▶ **WHAT NEEDS TO BE DONE**
The complete listing should be restated exactly.

▶ **SUPPLIED RECORDS**
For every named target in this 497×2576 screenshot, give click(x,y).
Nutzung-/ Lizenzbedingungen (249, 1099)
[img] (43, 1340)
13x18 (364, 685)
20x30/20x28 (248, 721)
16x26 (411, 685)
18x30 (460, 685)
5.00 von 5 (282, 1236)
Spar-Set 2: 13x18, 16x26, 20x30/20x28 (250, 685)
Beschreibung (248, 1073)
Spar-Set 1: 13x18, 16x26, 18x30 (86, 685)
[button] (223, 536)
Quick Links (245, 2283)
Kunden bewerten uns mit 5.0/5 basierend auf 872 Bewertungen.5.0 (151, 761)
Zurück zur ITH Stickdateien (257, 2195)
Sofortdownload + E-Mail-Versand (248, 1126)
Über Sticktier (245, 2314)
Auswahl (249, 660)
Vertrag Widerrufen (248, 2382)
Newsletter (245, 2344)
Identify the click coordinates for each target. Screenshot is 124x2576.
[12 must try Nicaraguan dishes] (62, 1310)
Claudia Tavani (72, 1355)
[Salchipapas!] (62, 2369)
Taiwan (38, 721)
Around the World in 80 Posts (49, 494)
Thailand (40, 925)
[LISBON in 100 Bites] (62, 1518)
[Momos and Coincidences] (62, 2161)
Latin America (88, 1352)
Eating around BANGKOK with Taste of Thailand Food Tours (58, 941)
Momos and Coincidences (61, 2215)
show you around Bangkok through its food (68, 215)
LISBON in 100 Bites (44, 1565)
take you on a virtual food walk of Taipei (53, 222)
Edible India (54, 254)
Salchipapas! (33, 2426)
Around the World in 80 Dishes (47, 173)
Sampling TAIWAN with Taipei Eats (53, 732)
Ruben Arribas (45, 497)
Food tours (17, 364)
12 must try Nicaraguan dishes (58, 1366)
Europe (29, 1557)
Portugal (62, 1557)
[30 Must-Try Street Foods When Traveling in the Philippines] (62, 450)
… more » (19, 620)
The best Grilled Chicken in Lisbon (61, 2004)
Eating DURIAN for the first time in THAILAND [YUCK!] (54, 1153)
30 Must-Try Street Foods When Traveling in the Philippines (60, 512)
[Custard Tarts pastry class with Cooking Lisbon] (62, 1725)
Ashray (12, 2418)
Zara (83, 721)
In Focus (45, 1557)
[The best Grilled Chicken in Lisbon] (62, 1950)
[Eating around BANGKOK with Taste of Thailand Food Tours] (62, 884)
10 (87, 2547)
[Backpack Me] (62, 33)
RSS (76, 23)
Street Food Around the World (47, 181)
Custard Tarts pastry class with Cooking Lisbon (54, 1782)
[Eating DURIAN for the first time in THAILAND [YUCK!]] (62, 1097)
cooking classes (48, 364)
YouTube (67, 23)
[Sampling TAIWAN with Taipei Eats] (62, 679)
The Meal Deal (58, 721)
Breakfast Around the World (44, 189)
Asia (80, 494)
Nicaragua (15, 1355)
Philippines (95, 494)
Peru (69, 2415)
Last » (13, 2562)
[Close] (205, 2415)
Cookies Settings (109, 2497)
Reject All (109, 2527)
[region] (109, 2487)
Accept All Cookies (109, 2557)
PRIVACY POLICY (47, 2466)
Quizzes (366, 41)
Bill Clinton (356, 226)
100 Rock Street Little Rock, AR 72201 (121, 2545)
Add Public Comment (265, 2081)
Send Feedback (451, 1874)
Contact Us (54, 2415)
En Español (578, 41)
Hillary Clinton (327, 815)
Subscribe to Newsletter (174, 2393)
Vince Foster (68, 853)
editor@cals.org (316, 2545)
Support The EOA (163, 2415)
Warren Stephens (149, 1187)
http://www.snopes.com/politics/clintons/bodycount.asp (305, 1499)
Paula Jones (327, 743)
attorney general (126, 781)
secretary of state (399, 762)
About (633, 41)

▶ **WORKED SOLUTION**
For every named target in this 497×2576 screenshot, give click(x,y).
Nutzung-/ Lizenzbedingungen (249, 1099)
[img] (43, 1340)
13x18 (364, 685)
20x30/20x28 (248, 721)
16x26 (411, 685)
18x30 (460, 685)
5.00 von 5 (282, 1236)
Spar-Set 2: 13x18, 16x26, 20x30/20x28 (250, 685)
Beschreibung (248, 1073)
Spar-Set 1: 13x18, 16x26, 18x30 (86, 685)
[button] (223, 536)
Quick Links (245, 2283)
Kunden bewerten uns mit 5.0/5 basierend auf 872 Bewertungen.5.0 (151, 761)
Zurück zur ITH Stickdateien (257, 2195)
Sofortdownload + E-Mail-Versand (248, 1126)
Über Sticktier (245, 2314)
Auswahl (249, 660)
Vertrag Widerrufen (248, 2382)
Newsletter (245, 2344)
Identify the click coordinates for each target. Screenshot is 124x2576.
[12 must try Nicaraguan dishes] (62, 1310)
Claudia Tavani (72, 1355)
[Salchipapas!] (62, 2369)
Taiwan (38, 721)
Around the World in 80 Posts (49, 494)
Thailand (40, 925)
[LISBON in 100 Bites] (62, 1518)
[Momos and Coincidences] (62, 2161)
Latin America (88, 1352)
Eating around BANGKOK with Taste of Thailand Food Tours (58, 941)
Momos and Coincidences (61, 2215)
show you around Bangkok through its food (68, 215)
LISBON in 100 Bites (44, 1565)
take you on a virtual food walk of Taipei (53, 222)
Edible India (54, 254)
Salchipapas! (33, 2426)
Around the World in 80 Dishes (47, 173)
Sampling TAIWAN with Taipei Eats (53, 732)
Ruben Arribas (45, 497)
Food tours (17, 364)
12 must try Nicaraguan dishes (58, 1366)
Europe (29, 1557)
Portugal (62, 1557)
[30 Must-Try Street Foods When Traveling in the Philippines] (62, 450)
… more » (19, 620)
The best Grilled Chicken in Lisbon (61, 2004)
Eating DURIAN for the first time in THAILAND [YUCK!] (54, 1153)
30 Must-Try Street Foods When Traveling in the Philippines (60, 512)
[Custard Tarts pastry class with Cooking Lisbon] (62, 1725)
Ashray (12, 2418)
Zara (83, 721)
In Focus (45, 1557)
[The best Grilled Chicken in Lisbon] (62, 1950)
[Eating around BANGKOK with Taste of Thailand Food Tours] (62, 884)
10 (87, 2547)
[Backpack Me] (62, 33)
RSS (76, 23)
Street Food Around the World (47, 181)
Custard Tarts pastry class with Cooking Lisbon (54, 1782)
[Eating DURIAN for the first time in THAILAND [YUCK!]] (62, 1097)
cooking classes (48, 364)
YouTube (67, 23)
[Sampling TAIWAN with Taipei Eats] (62, 679)
The Meal Deal (58, 721)
Breakfast Around the World (44, 189)
Asia (80, 494)
Nicaragua (15, 1355)
Philippines (95, 494)
Peru (69, 2415)
Last » (13, 2562)
[Close] (205, 2415)
Cookies Settings (109, 2497)
Reject All (109, 2527)
[region] (109, 2487)
Accept All Cookies (109, 2557)
PRIVACY POLICY (47, 2466)
Quizzes (366, 41)
Bill Clinton (356, 226)
100 Rock Street Little Rock, AR 72201 (121, 2545)
Add Public Comment (265, 2081)
Send Feedback (451, 1874)
Contact Us (54, 2415)
En Español (578, 41)
Hillary Clinton (327, 815)
Subscribe to Newsletter (174, 2393)
Vince Foster (68, 853)
editor@cals.org (316, 2545)
Support The EOA (163, 2415)
Warren Stephens (149, 1187)
http://www.snopes.com/politics/clintons/bodycount.asp (305, 1499)
Paula Jones (327, 743)
attorney general (126, 781)
secretary of state (399, 762)
About (633, 41)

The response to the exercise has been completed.